Task statement:
Starting at the line that contains "At what coordinates" and continuing to the end of the material, reproduce those lines with "document icon" renamed to "file icon" and nothing else altered. Leave out the pictures.

Given data:
■ ■ ■ ■ ■ ■ ■

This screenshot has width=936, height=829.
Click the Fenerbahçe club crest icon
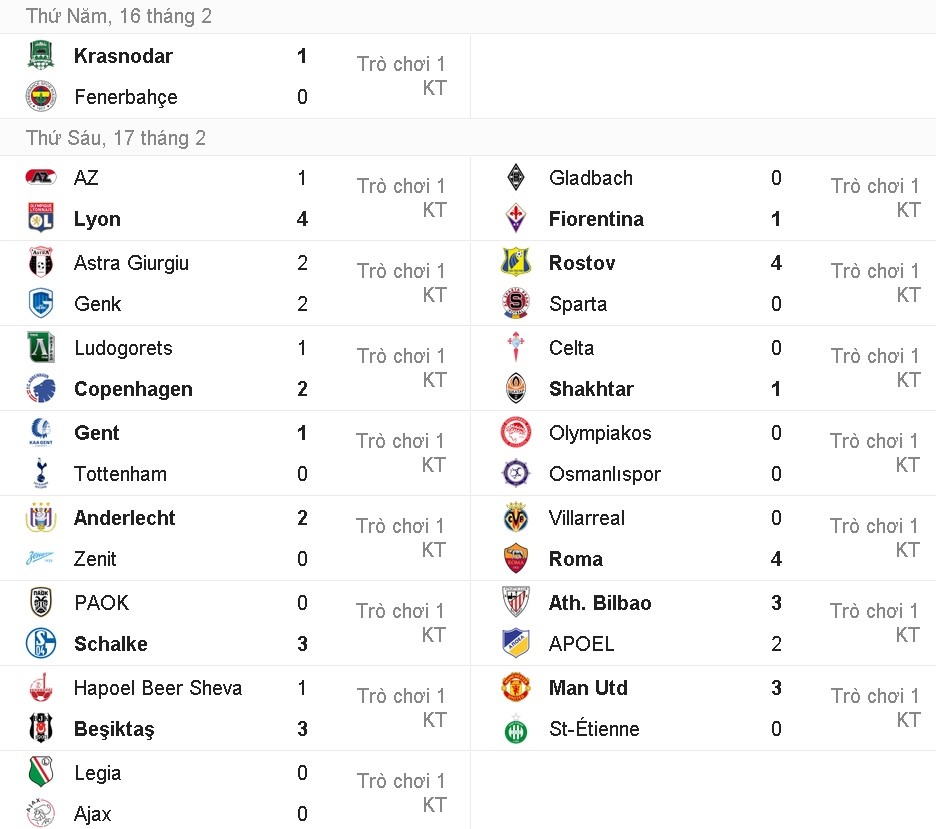(x=40, y=97)
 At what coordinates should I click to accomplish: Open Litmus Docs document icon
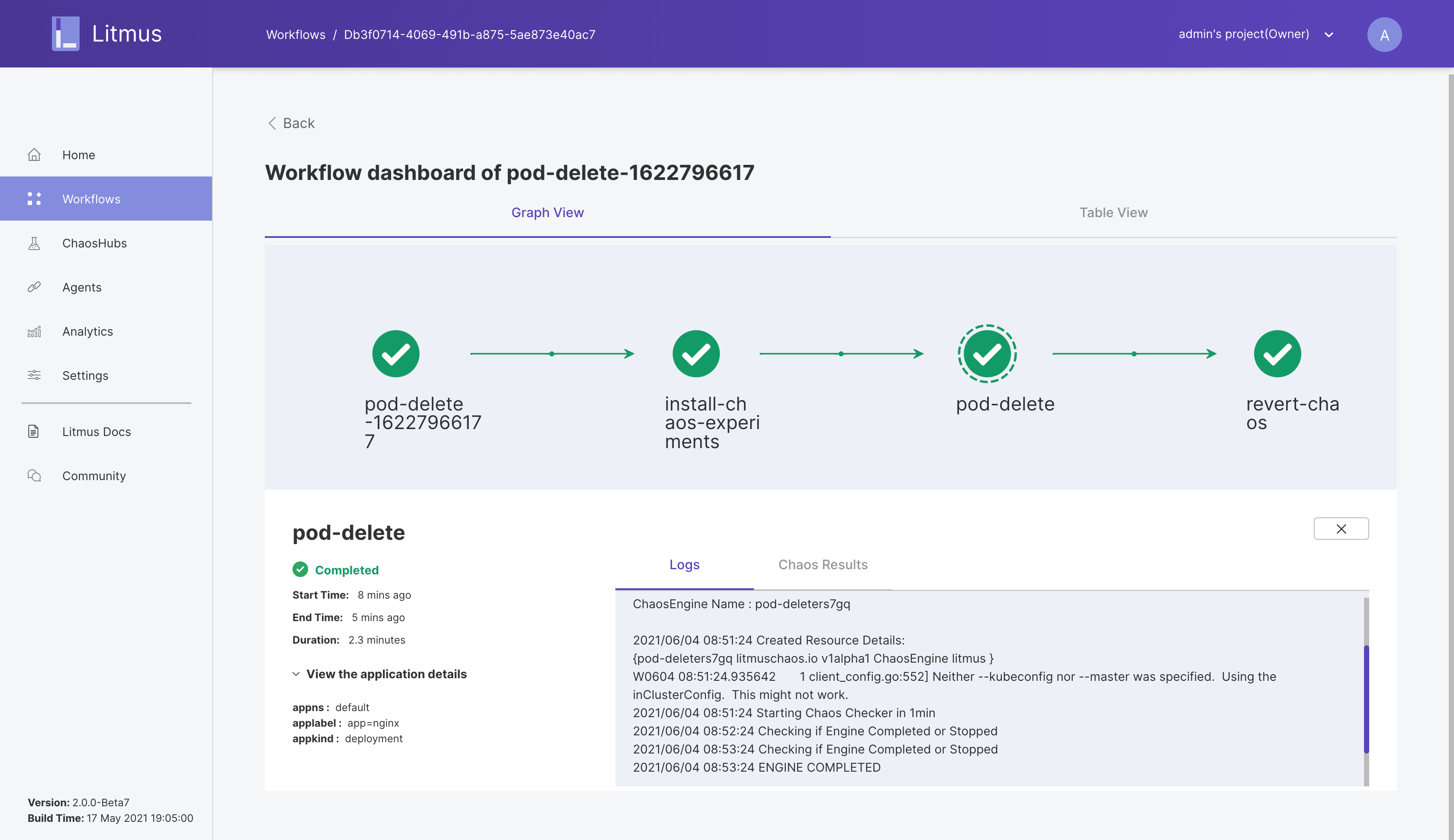click(x=33, y=432)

■ ■ ■ ■ ■ ■ ■

The solution:
 At what coordinates should I click to accomplish: Open Litmus Docs file icon
click(x=33, y=432)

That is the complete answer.